Records for processing below:
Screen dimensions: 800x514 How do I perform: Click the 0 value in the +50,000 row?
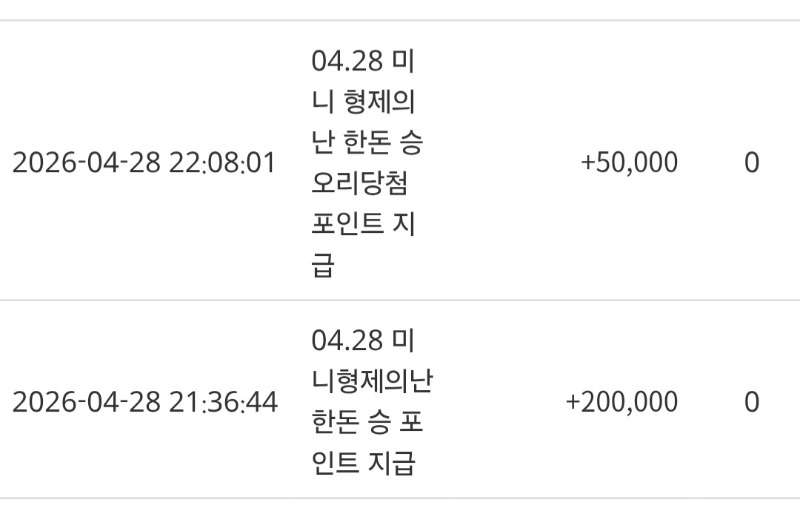click(751, 163)
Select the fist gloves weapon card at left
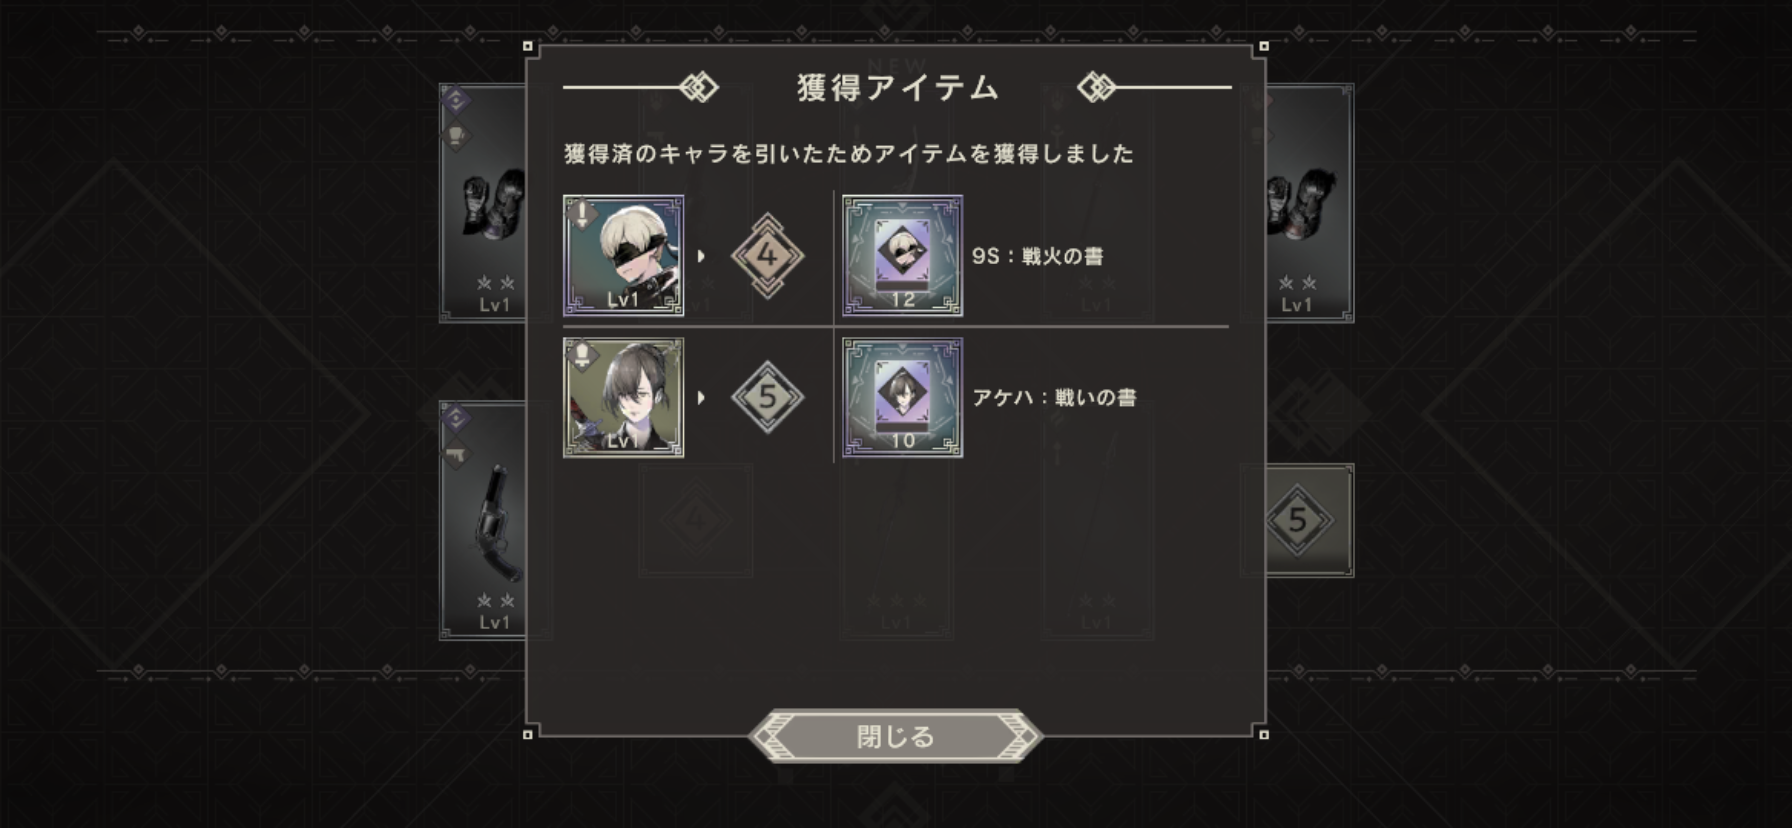The image size is (1792, 828). [x=484, y=203]
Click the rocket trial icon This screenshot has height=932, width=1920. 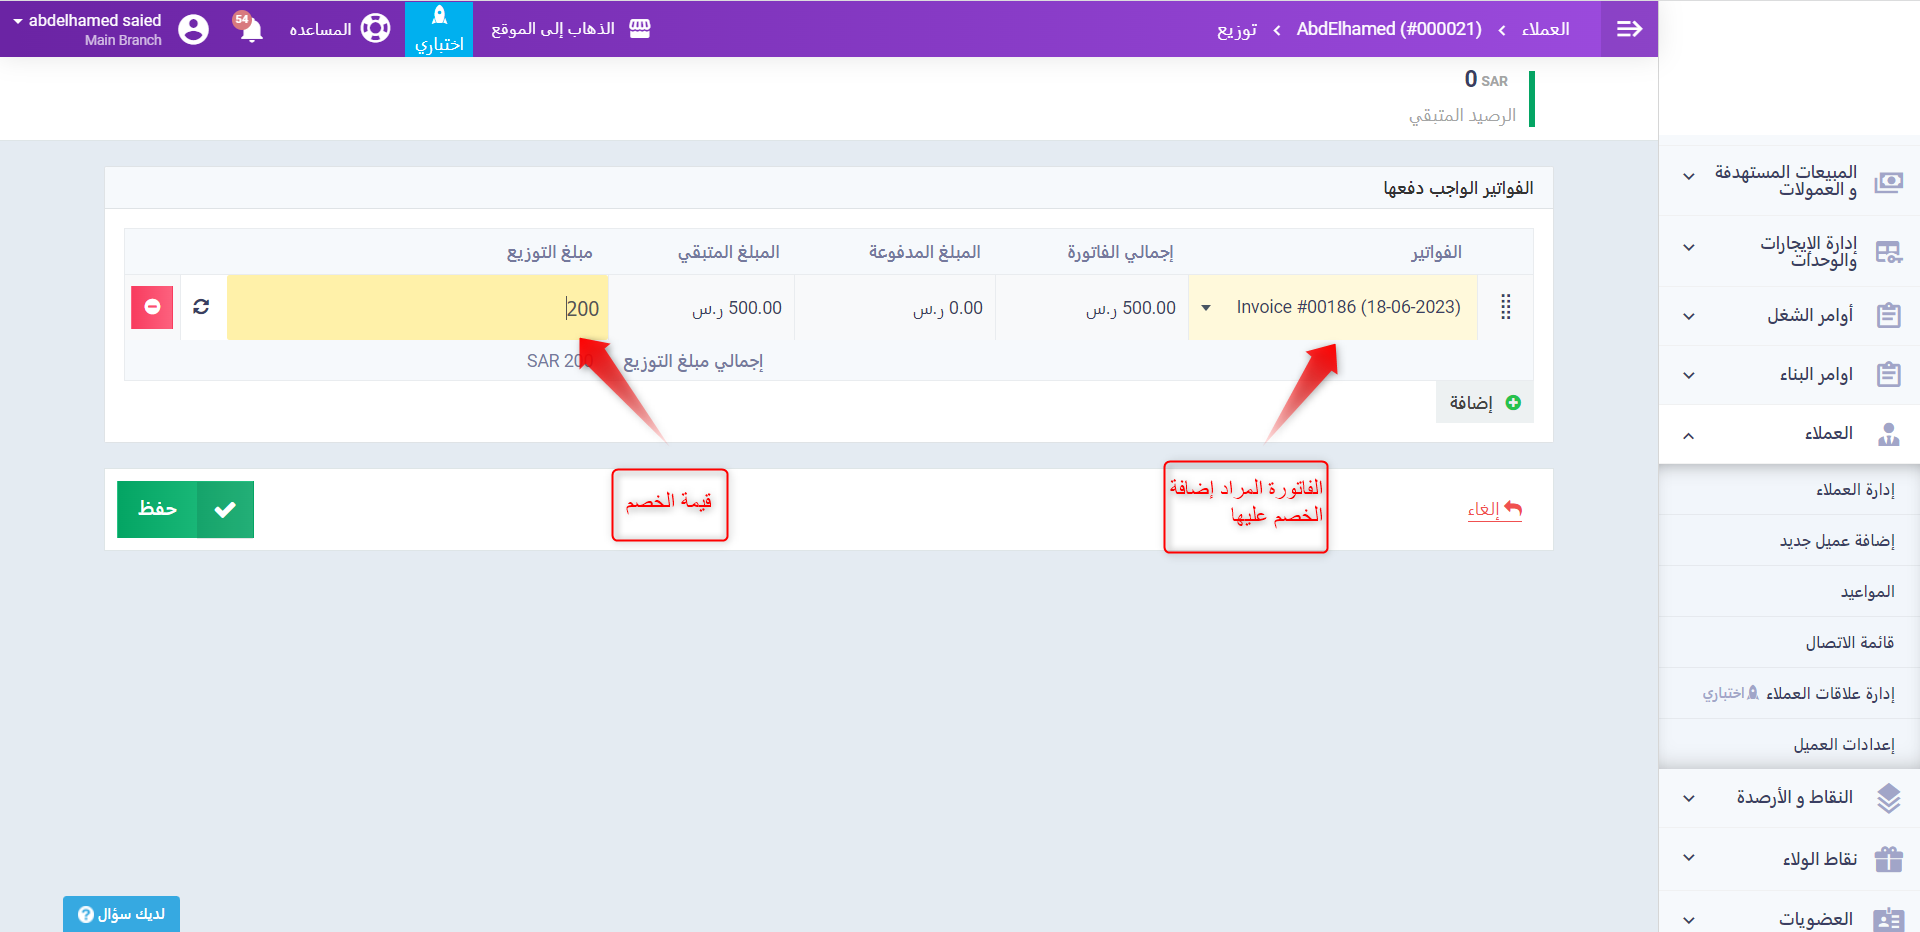click(439, 17)
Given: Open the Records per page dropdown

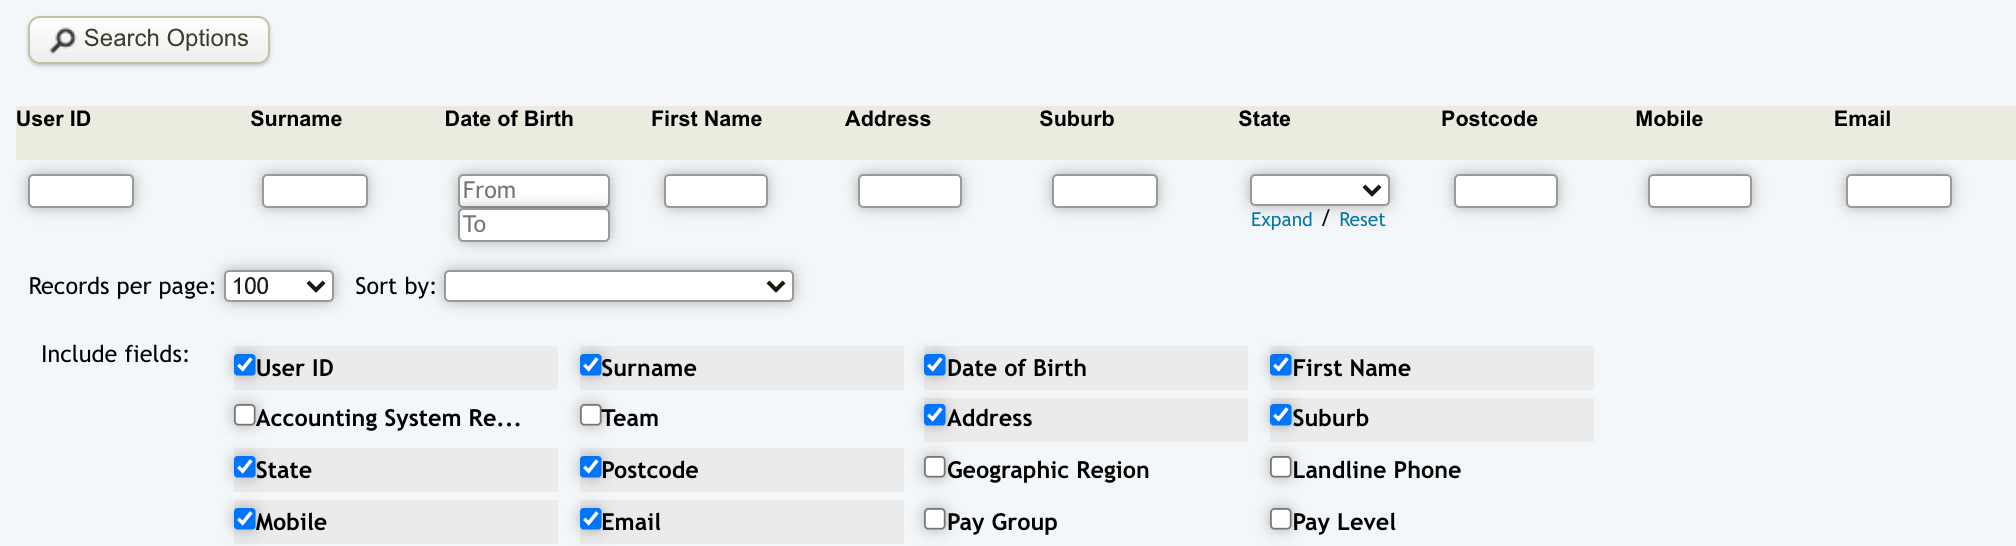Looking at the screenshot, I should coord(279,287).
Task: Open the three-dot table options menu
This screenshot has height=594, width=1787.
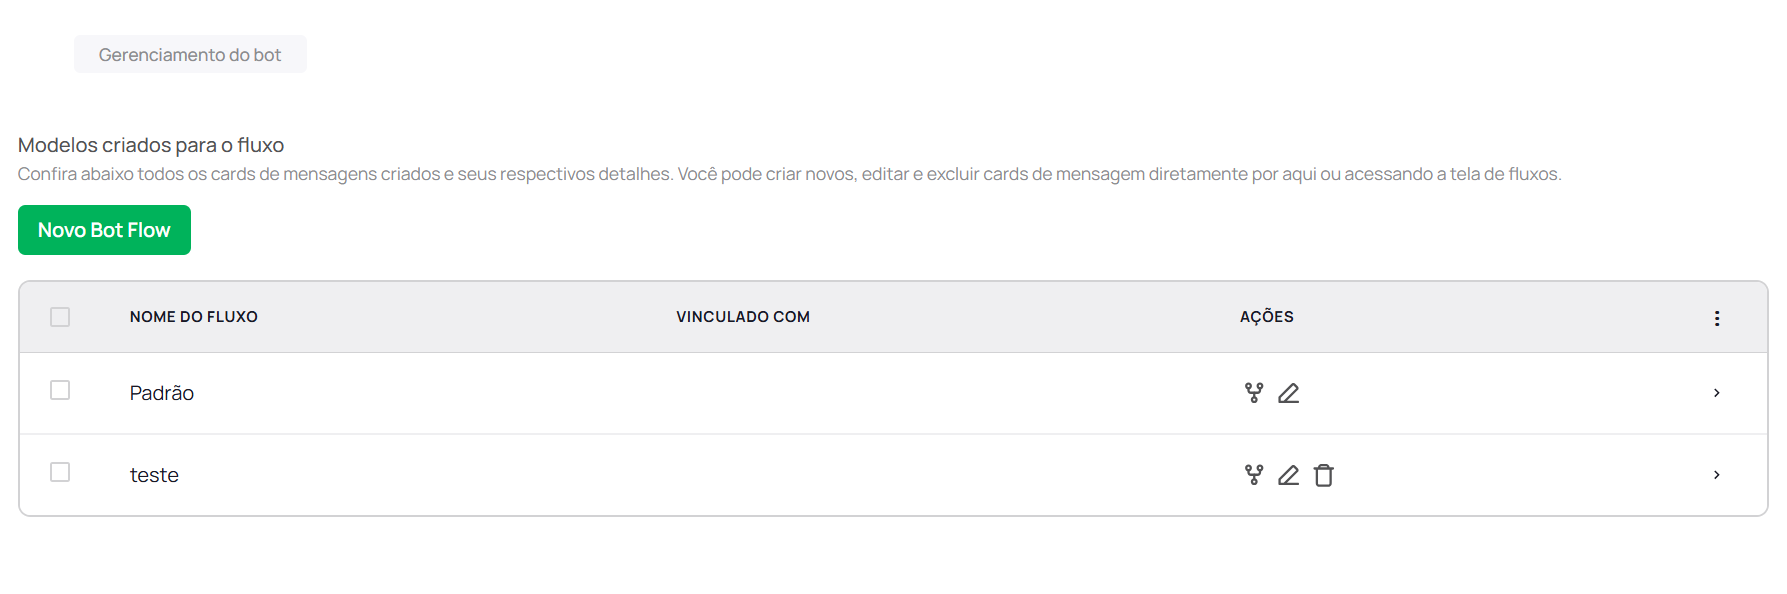Action: point(1717,318)
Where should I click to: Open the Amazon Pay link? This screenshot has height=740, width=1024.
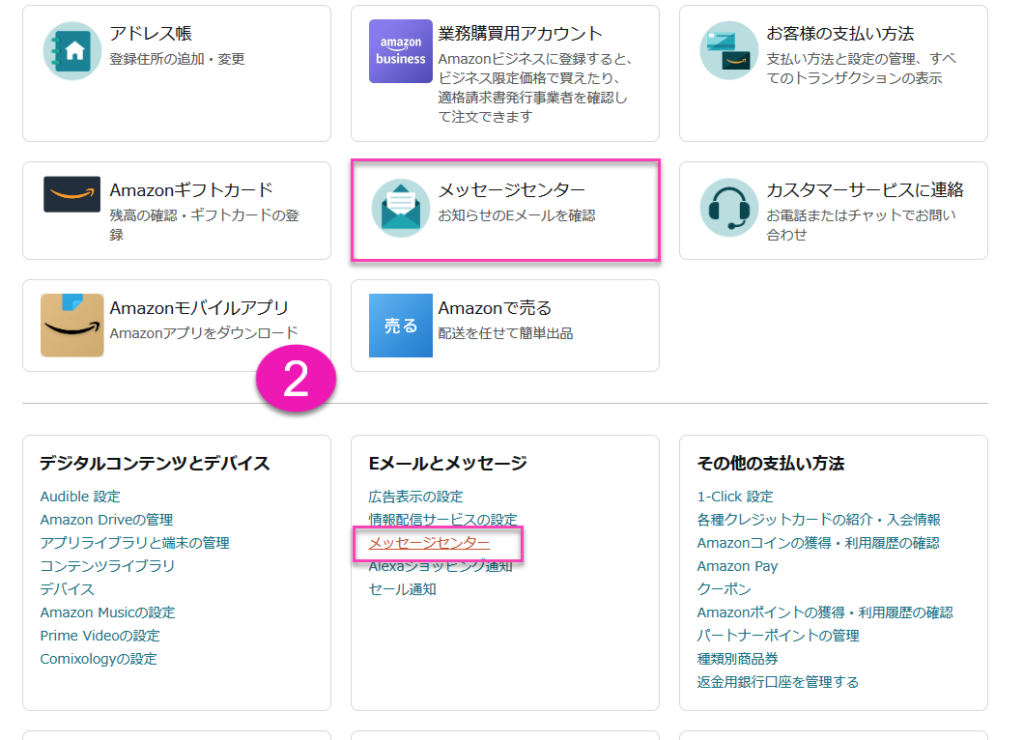[x=737, y=566]
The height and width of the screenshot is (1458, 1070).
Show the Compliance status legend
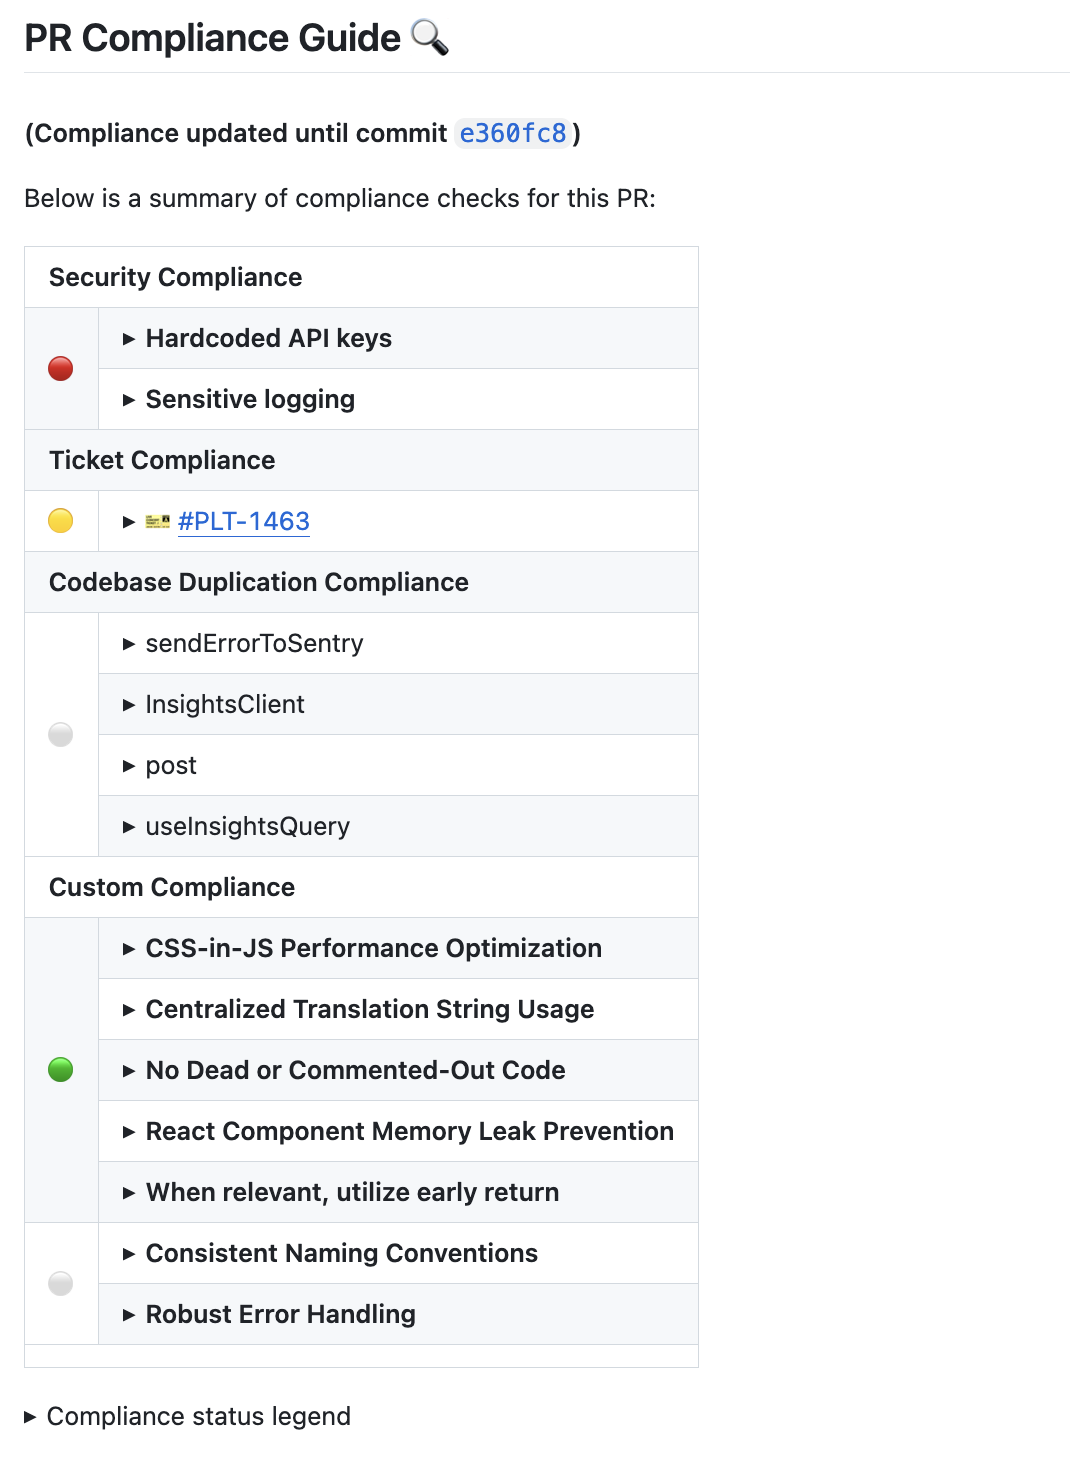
End of Records for processing.
* Requirement: Excluding the pictures, restate word for word the lines from the one that holds "Where should I" through the last line of the entries, both ends included.

* Result of the task:
Where should I click to: Open the Amazon Pay link? This screenshot has height=740, width=1024.
[x=737, y=566]
The height and width of the screenshot is (1458, 1070).
Show the Compliance status legend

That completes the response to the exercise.